15. "An unhappy young woman meets an even unhappier drifter."

So, not an RT top pick, I'm guessing.

16. "This history explores an underappreciated point: that this country was constructed to foster arguments, not to settle them."

Vote for John Kerry. Gotcha.

17. " . . . deeply personal memoir focuses on the engaged and lively Catholicism of her mother, a glamorous career woman who was also an alcoholic with a body afflicted by polio."

Because the glam of alcoholism, polio and being Catholic just don't stop, baby.

18. "Essays on 20th-century luminaries by one of Britain’s leading public intellectuals."

Lunesta finally gets decent competition.

19. "The former New Yorker editor details the sordid domestic drama that pitted the Princess of Wales against Britain’s royal family."

I can see why the New Yorker fired her.

20. "Updike’s first nonfiction collection in eight years displays breathtaking scope as well as the author’s seeming inability to write badly."

Updike's moonlighting as a blurb writer for his own books now?

All fun aside, content blurbs and copy are important, especially when you're trying to motivate more people to try a new-to-them author. For example, I actually did pick up a copy of Love in the Time of Cholera at the bookstore this past week. The back cover copy was so badly written that I put it right back down, too. I know I'm not being fair to the author, so I've made a vow to buy it -- just after the holidays, when I feel more up to the challenge of reading a book with a title and copy that instantly killed what little interest I had in it.

I didn't read a lot of highbrow fiction this year, so I have no suggestions on what was missed. The last good nonfic book I read was The Secret Life of Houdini by William Kalush and Larry Sloman, but that came out in late 2006. What book(s) do you think should have made the Times list, and didn't?


  1. I highly recommend Love in the Time of Cholera. I know it sounds a bit disgusting. All that tummy trouble, and all. But it really is a beautiful story and worth the wade through.

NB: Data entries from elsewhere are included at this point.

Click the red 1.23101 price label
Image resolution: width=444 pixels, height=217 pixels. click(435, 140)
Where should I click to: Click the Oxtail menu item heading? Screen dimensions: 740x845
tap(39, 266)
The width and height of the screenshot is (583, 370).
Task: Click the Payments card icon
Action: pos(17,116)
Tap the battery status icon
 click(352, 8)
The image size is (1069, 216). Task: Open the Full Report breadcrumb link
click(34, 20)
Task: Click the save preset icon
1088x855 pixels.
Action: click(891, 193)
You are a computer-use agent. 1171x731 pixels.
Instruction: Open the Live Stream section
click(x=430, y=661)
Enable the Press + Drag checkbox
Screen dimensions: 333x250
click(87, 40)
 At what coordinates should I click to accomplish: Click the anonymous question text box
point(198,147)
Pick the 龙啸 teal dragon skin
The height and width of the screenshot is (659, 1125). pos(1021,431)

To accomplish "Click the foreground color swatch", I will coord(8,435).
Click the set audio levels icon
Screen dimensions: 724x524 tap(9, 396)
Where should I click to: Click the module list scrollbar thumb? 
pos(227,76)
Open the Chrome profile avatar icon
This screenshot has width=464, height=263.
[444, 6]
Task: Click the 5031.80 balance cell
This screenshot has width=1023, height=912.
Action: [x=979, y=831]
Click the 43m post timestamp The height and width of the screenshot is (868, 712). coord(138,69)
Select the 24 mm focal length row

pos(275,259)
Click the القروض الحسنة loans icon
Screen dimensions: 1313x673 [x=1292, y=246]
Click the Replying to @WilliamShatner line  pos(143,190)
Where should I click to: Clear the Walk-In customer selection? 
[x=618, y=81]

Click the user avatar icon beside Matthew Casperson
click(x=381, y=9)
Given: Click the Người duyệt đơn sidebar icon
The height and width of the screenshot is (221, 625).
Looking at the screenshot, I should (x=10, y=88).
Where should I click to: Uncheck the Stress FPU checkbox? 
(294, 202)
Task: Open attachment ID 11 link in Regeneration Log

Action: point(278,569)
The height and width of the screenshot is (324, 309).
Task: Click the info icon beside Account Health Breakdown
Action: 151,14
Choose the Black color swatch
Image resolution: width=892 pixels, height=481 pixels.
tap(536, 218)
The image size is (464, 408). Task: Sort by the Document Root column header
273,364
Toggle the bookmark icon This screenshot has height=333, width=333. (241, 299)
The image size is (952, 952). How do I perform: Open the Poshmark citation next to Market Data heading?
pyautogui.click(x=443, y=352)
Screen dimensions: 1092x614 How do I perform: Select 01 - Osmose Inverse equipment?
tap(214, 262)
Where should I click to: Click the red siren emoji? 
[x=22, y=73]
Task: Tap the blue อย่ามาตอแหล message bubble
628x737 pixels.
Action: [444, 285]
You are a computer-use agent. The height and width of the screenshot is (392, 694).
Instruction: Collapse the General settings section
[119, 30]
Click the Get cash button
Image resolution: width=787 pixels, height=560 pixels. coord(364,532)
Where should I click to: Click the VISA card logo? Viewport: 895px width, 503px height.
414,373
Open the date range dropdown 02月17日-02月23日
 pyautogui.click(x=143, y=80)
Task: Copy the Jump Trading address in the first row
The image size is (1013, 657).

  2. How did Rowling make it onto that list? I mean, Harry Potter is *gasp* genre, there's a plot (well, sort of, it involves a lot of camping) and in the end, the good ones win and evil Voldemort (we can say his name now, can we?) ends in a puff of smoke. That's not realistic, not real life, and NY List-Worthy Literature is about Life in all its glorious, boring meaninglessness. :)

    It must be all that teenage angst. Someone overlooked the wand waving, death eating, snake speaking and other fun.

  3. LOL, Gabriele. I think the Times has to pick one genre a year just to say they looked.

    I saw the list, glanced through it, and knew the Times was indulging their usual suspects, sat back, and waited for this article, which I knew would be hot on its heels.

    One of the things I thought I would enjoy when I got stuck in NYC was the Times Book Review. Not so much. I did spend most Sunday mornings sprawled on bed leafing through the Sunday Times and the Sunday NY Daily News with my coffee and bagel picked up from my corner bodega. It was one of the few things I enjoyed doing in NYC.

  4. In this short yet spacious Norwegian novel, an Oslo professional hopes to cure his loneliness with a plunge into solitude.

    I dated a short, yet spacious, Norwegian once. Barely my height at 5'6" (strange for a Norwegian); lots of empty space in his head.

  5. Anonymous12:45 PM

    #3 now has "Come to Lapland, we've got Santaaaa!" running through my head.

    (If you haven't seen it yet: Lapland )

  6. Oh lor, that Diana train never runs out of grease.

  7. "A craftily autobiographical novel about a band of literary guerrillas."

    That should be "literary gorillas." Yes, it's a book by and about the proverbial apes pounding away on keyboards in a giant warehouse somewhere on the east coast. And you all thought Rowling wrote her own books.